Lejos de enviarlo una temporadita a galeras, Felipe II incorporó a Turriano a su séquito

Nos habíamos dejado al bueno de Juanelo Turriano cargándose a Carlos V. Cierto que sin intención; cierto que el pobre no contaba con que aquellos inspiradísimos estanques que había diseñado iban a acabar convirtiéndose en un criadero de mosquitos y malaria; y cierto también que ya la salud del emperador se debatía entre ataques de gota, hemorroides mal curadas y dificultades respiratorias que de cuando en cuando lo llevaban al desmayo. Lo que ustedes quieran, pero el paludismo definitivo se debió a la impericia del ingeniero.

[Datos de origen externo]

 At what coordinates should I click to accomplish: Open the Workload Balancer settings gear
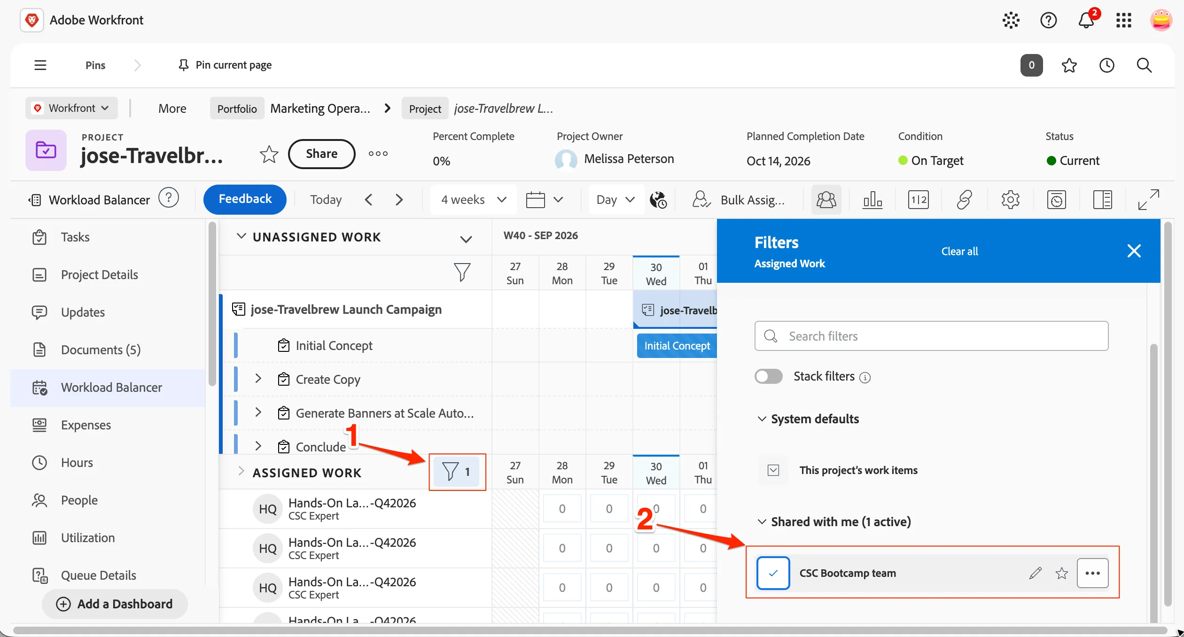coord(1010,200)
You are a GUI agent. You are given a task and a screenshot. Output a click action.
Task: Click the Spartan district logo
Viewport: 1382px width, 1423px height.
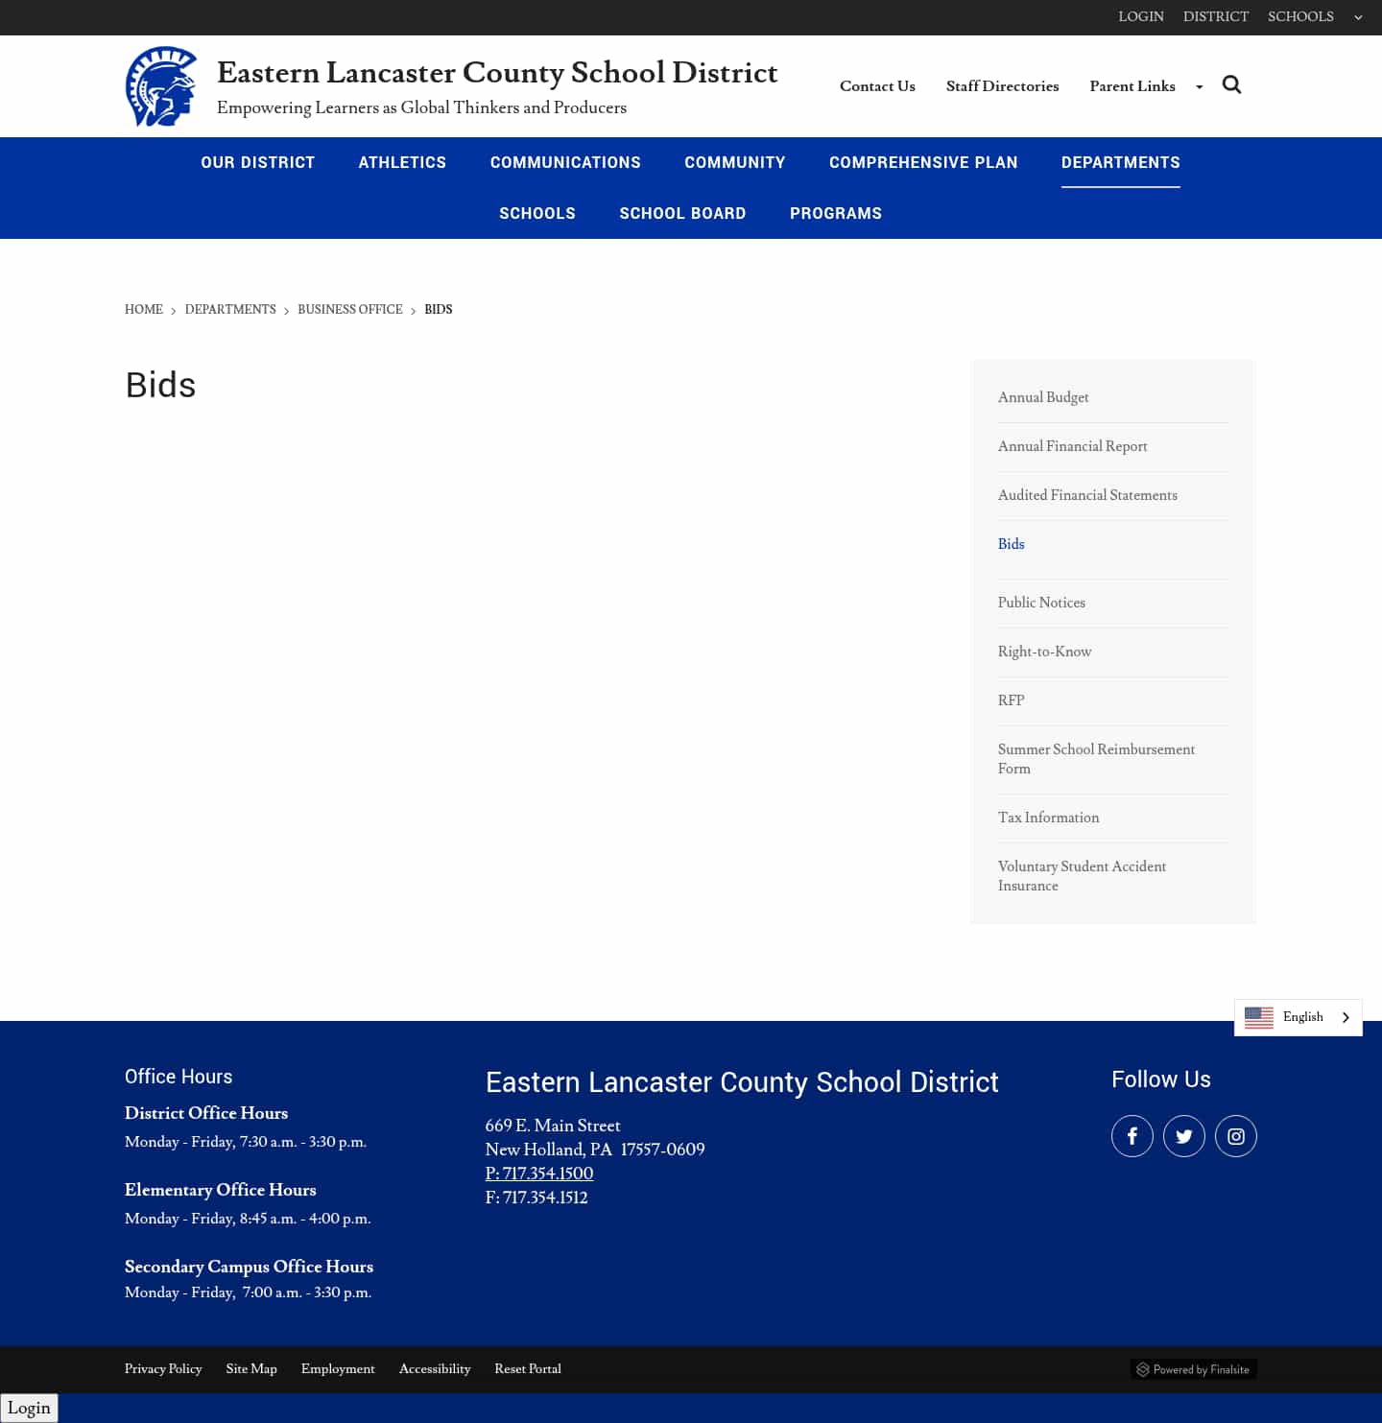[x=160, y=86]
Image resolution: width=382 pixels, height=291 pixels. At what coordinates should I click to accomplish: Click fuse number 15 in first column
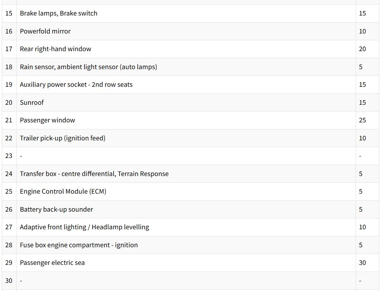tap(9, 13)
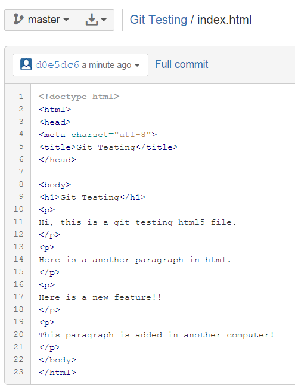Screen dimensions: 295x391
Task: Expand the commit history dropdown arrow
Action: coord(137,66)
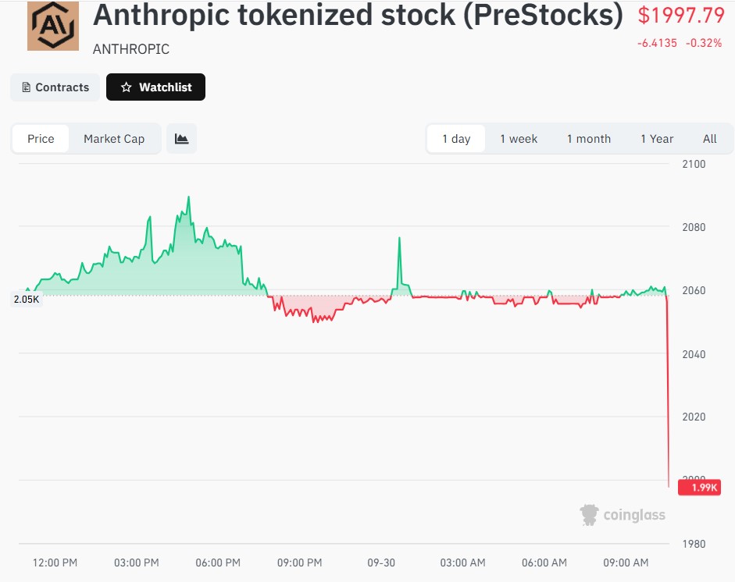Show the 1 month range
Image resolution: width=735 pixels, height=582 pixels.
589,139
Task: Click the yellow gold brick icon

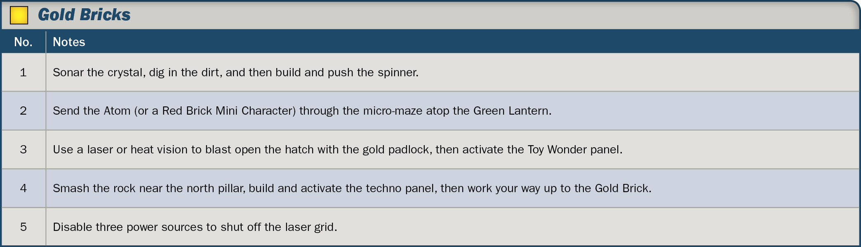Action: [x=19, y=15]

Lejos de enviarlo una temporadita a galeras, Felipe II incorporó a Turriano a su séquito y lo distinguió con el cargo de Matemático Mayor del Reino. Y Juanelo hizo entonces lo que cualquier funcionario aventajado: aprovechó las horas muertas de oficina para cultivar pasiones mayores. La diferencia estriba en que allí donde usted y yo nos habríamos quedado en el sudoku de media tarde y el pitufito de media mañana, nuestro hombre se dio el gusto de proyectar las campanas del Escorial y componer una máquina que dragase los canales venecianos. Llegó incluso a articular un autómata de madera que, desplazándose sobre unos raíles dispuestos a modo de circuito, recorría las calles toledanas pidiendo limosna para los dementes de la ciudad.

A mediados del siglo XVI, Juanelo Turriano se sintió preparado para la pirueta final. Arriesgando todo su patrimonio, construyó un dispositivo gigantesco que abastecería de agua a Toledo durante casi dos décadas. Mediante un sistema de brazos y cazoletas sincronizados, consiguió salvar un desnivel de cien metros y canalizar la corriente del Tajo hacia el Alcázar. Llegado el momento de cobrar el servicio, el ejército y la Corte se pasaron la pelota en un entretenido juego que terminó en la ruina del matemático. La criatura de madera que tantas veces había recaudado fondos para aliviar las penurias ajenas fue la encargada de recoger las monedas que habrían de pagar su propio entierro.